Selective release of ACE-inhibiting tryptophan-containing dipeptides from food proteins by enzymatic hydrolysis

Enzymatic hydrolysis of hen egg white lysozyme led to hydrolysates with pronounced inhibition of angiotensin I-converting enzyme (ACE). Two dipeptides, alanyl-tryptophan (AW) and tryptophanyl-tryptophan (WW), were identified for the first time in lysozyme hydrolysates by LC–ESI-TOF-MS and quantified by RP-HPLC-UV/fluorescence. Hydrolysis conditions were established for enhanced release of ACE-inhibiting tryptophan-containing dipeptides from alpha-lactalbumin and hen egg white lysozyme. The highest ACE inhibition potency and release of tryptophan-containing dipeptides were observed for the hydrolysates prepared by chymotrypsin followed by thermolysin.
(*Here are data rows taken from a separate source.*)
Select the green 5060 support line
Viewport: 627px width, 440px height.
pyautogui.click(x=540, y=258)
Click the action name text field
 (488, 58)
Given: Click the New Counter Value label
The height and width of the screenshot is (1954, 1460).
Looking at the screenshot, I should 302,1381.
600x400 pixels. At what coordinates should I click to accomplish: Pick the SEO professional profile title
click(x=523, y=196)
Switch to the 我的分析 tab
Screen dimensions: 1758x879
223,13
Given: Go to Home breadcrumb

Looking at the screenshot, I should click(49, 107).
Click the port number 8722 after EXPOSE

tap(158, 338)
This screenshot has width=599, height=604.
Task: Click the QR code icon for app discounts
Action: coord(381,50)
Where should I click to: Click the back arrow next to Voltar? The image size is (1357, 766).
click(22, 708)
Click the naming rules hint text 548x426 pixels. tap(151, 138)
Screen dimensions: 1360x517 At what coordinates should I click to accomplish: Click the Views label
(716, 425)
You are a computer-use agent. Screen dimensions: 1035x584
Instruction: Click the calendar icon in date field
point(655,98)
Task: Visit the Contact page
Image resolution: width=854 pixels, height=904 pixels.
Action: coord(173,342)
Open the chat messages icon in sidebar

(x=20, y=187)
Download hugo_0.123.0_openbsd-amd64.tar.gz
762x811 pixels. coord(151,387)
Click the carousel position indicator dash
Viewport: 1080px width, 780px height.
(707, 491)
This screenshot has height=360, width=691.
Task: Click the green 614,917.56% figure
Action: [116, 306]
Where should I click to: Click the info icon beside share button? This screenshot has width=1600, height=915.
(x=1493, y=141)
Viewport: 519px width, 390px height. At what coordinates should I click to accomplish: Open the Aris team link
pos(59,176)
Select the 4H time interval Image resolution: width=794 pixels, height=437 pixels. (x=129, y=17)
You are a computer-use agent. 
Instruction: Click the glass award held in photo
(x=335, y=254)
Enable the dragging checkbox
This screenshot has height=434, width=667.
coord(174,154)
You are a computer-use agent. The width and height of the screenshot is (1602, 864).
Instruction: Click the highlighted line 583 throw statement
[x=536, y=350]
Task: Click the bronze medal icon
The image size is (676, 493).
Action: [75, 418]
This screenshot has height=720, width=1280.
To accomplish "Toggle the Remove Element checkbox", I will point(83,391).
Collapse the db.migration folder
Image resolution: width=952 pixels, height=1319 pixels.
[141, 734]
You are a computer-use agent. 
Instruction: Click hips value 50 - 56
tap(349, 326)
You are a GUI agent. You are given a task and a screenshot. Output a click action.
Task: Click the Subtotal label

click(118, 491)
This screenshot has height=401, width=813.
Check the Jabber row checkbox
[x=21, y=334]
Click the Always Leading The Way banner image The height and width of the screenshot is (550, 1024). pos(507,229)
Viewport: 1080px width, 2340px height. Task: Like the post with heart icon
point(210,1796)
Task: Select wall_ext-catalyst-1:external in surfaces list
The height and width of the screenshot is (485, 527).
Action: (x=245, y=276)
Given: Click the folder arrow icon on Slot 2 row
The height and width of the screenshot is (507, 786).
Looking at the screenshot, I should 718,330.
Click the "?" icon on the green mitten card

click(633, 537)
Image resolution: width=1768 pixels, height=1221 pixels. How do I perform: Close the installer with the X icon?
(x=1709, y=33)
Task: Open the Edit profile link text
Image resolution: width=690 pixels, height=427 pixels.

All identified dipeptides showed a significant and competitive inhibitory effect on ACE activity (AW: IC50 = 20 μmol/L; WW: IC50 = 68 μmol/L, IW: IC50 = 0.7 μmol/L, WL: IC50 = 10 μmol/L) in vitro and proved to be moderate resistant towards simulated gastrointestinal digestion. Protein hydrolysates containing tryptophan-containing dipeptides are interesting candidates as ingredients for functional foods with possible blood pressure-lowering effect, but also as a good source for the amino acid tryptophan.